Religious Charity, Secular Law, and NGO Regulation India

Erica Bornstein, Associate Professor,
Department of Anthropology, University of Wisconsin-Milwaukee


Religious charitable donations in India confer no tax benefits on donors. Outside of secular law, they are of concern to the government and to organizations that aim to make charitable work accountable. This paper looks at the historical relationship between India's secular state and efforts to regulate religious charity -- particularly those that speak to sacred, Hindu conceptions of dān (donation). Exploring the landscape of charitable giving in India where the majority of donation occurs in the context of religious charity, the paper analyses the regulation of religious donations in terms of different legal understanding of charity.
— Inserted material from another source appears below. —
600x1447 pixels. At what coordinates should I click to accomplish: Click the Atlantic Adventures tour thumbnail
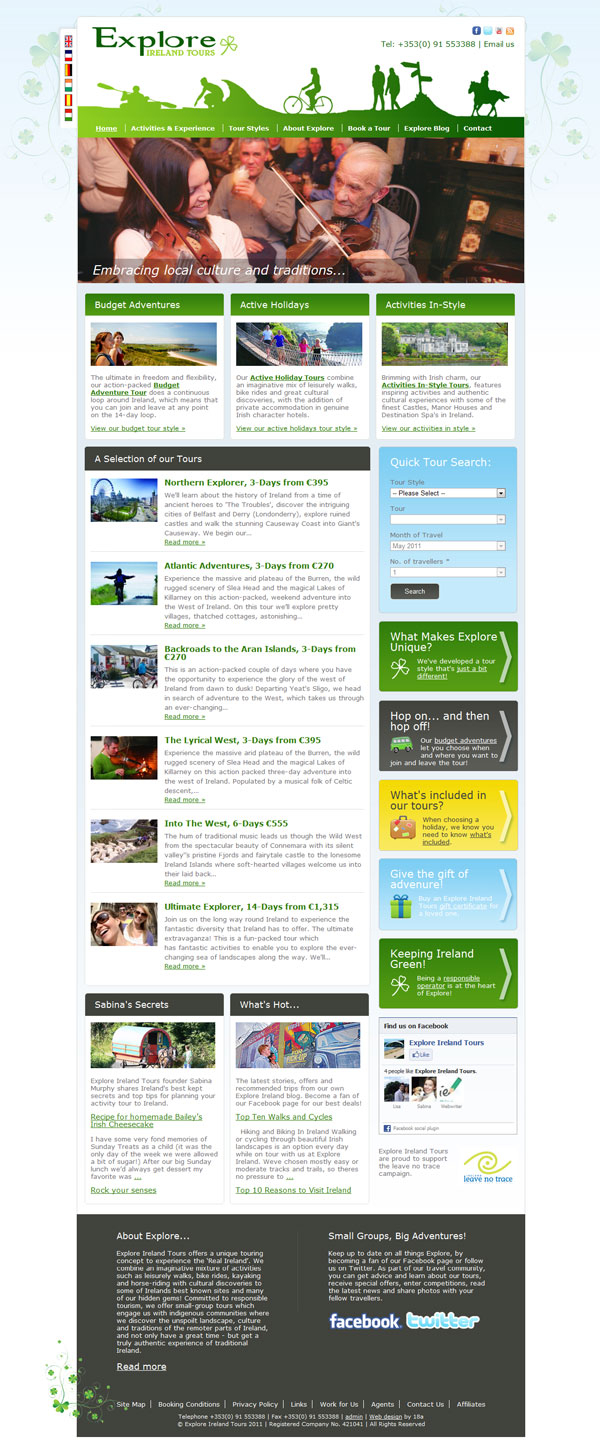click(124, 583)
It looks at ancient Hindu law, the British colonial Law of Charitable Trusts, Indian Personal Law, and contemporary Tax law, to argue that in different historical periods, religious donation has been defined, categorized, and segregated in secular law. In order to understand what is constituted as religious charity, one must look at the history of secular law in India. The state, both in colonial times and post-independence, has played a formative role in categorizing religious humanitarianism through secular law.


Erica Bornstein is Associate Professor of Anthropology at University of Wisconsin-Milwaukee. Her research interests include philanthropy, charity, humanitarianism, non-governmental organizations, political anthropology, and the anthropology of religion. Bornstein has recently completed an ethnographic monograph titled Disquieting Gifts: Humanitarianism in New Delhi (Stanford University Press, in press), and is the co-editor with Peter Redfield of Forces of Compassion: Humanitarianism between Ethics and Politics (School for Advanced Research Press 2011). Her first book, The Spirit of Development: Protestant NGOs, Morality, and Economics in Zimbabwe (Stanford University Press 2005) focused on transnational Christian non-governmental organizations. She has published articles in American Ethnologist, Cultural Anthropology, Ethnos, Political and Legal Anthropology Review (PoLAR), and the Journal of Religion in Africa.